Word for word, print out all of the data, omitting every image.

Data under study below:

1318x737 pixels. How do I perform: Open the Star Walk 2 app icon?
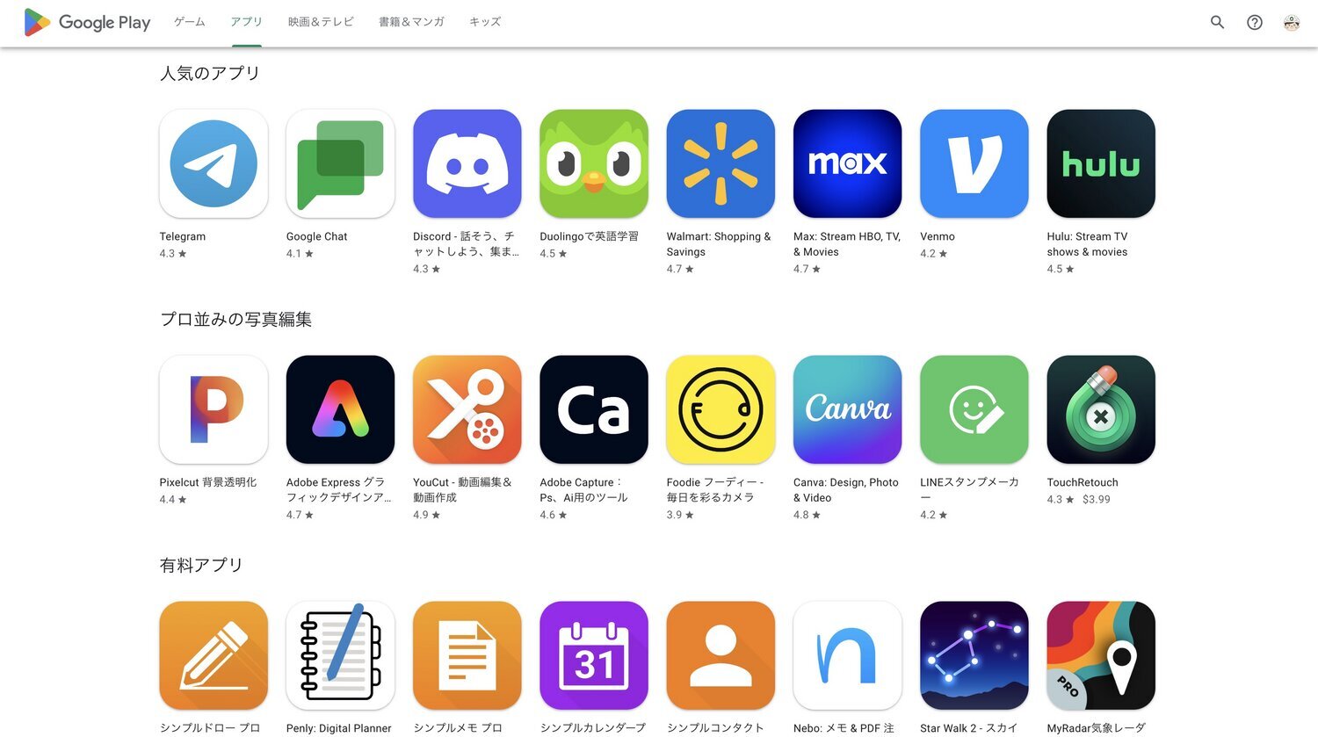tap(974, 655)
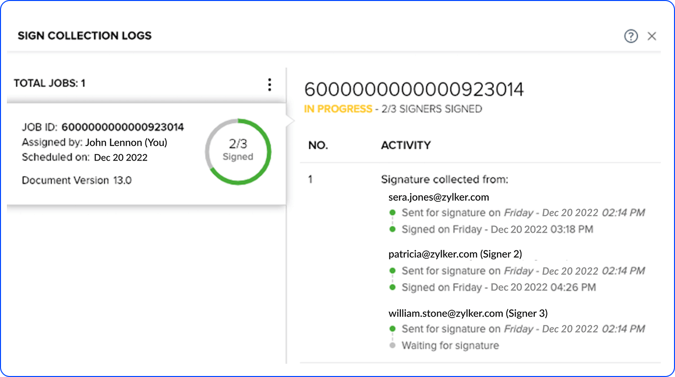Viewport: 675px width, 377px height.
Task: Click the sera.jones@zylker.com signer email
Action: [x=439, y=197]
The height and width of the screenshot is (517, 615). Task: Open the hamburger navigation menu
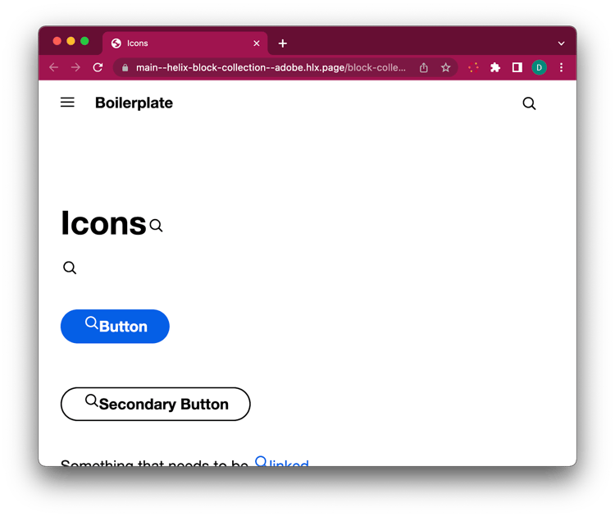[x=67, y=103]
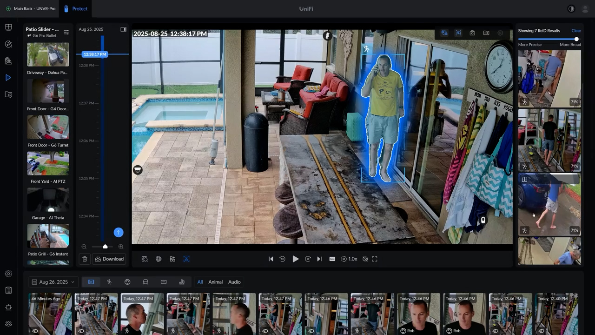Open the Auto video quality selector
595x335 pixels.
[332, 259]
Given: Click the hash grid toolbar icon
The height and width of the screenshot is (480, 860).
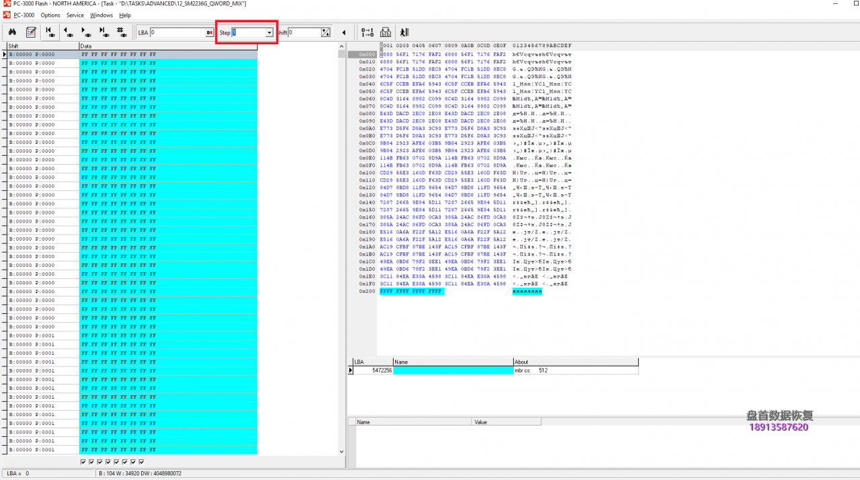Looking at the screenshot, I should point(121,32).
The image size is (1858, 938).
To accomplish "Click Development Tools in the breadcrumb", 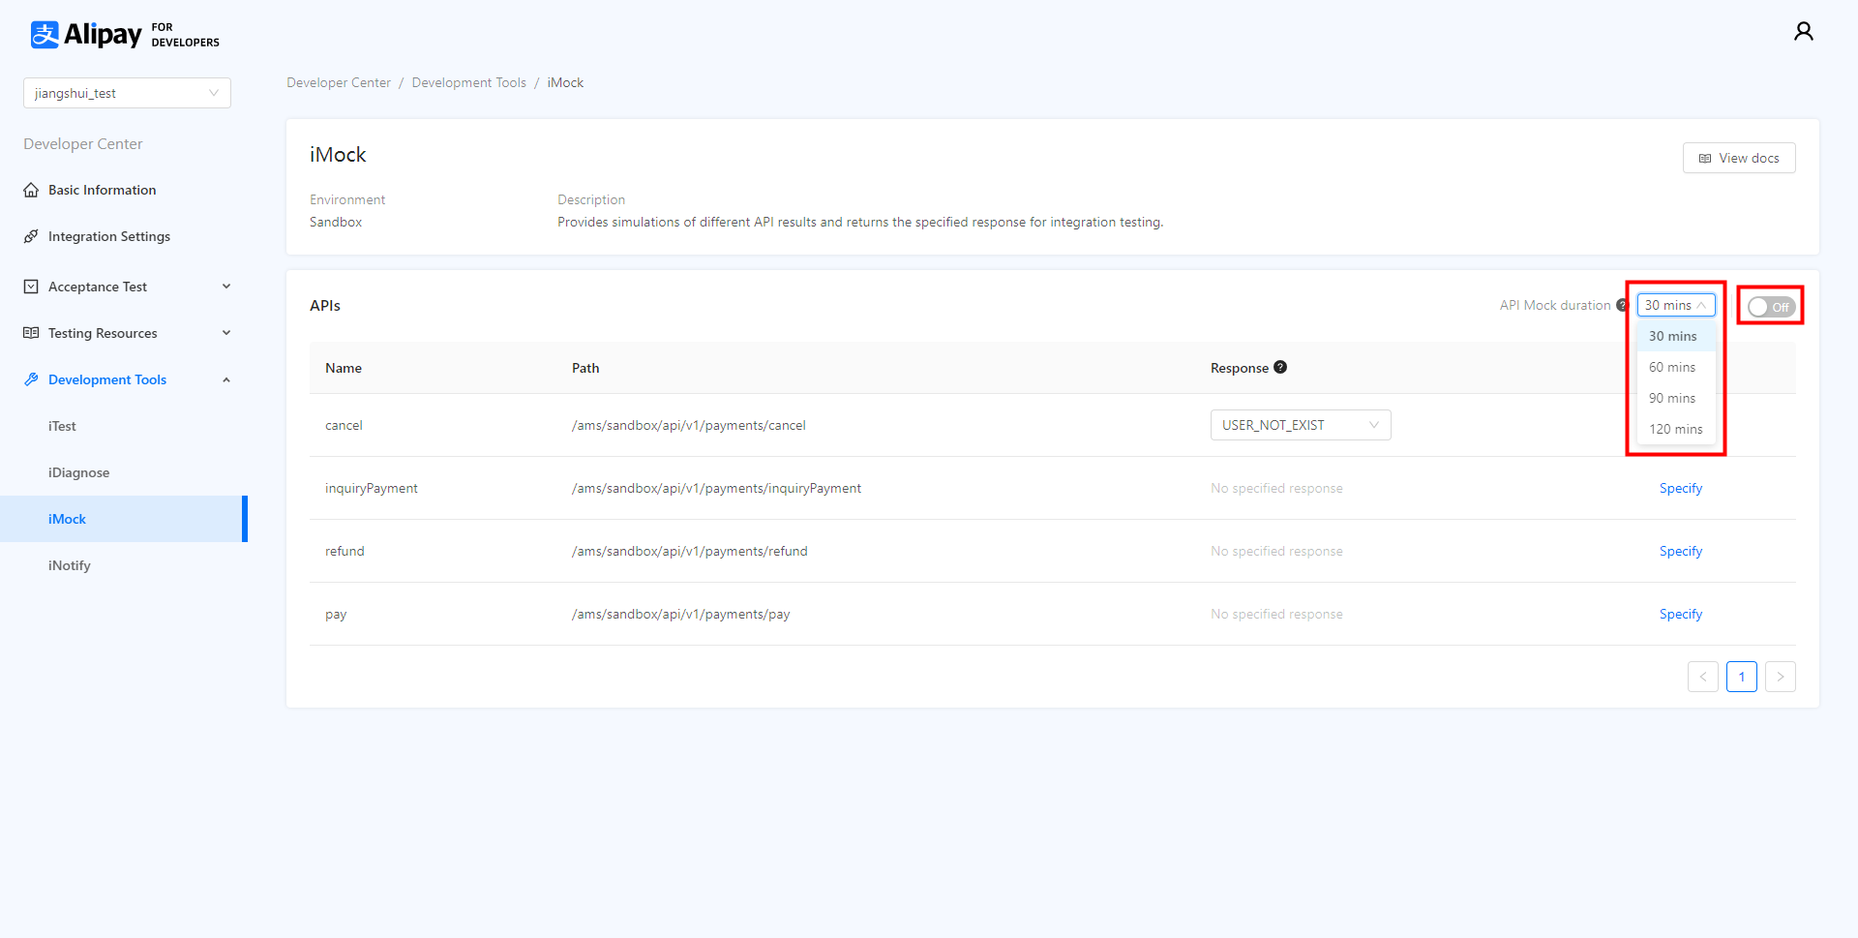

End of Data under study.

Answer for the task:
1318x737 pixels. How do I perform: Open the Star Walk 2 app icon?
tap(974, 655)
Viewport: 675px width, 377px height.
Task: Click the sera.jones@zylker.com signer email
Action: [x=439, y=197]
The height and width of the screenshot is (517, 615). Task: Open the hamburger navigation menu
[x=67, y=103]
Open the Auto video quality selector
595x335 pixels.
[332, 259]
Given: Click the hash grid toolbar icon
The height and width of the screenshot is (480, 860).
Looking at the screenshot, I should point(121,32).
The image size is (1858, 938).
To accomplish "Click Development Tools in the breadcrumb", 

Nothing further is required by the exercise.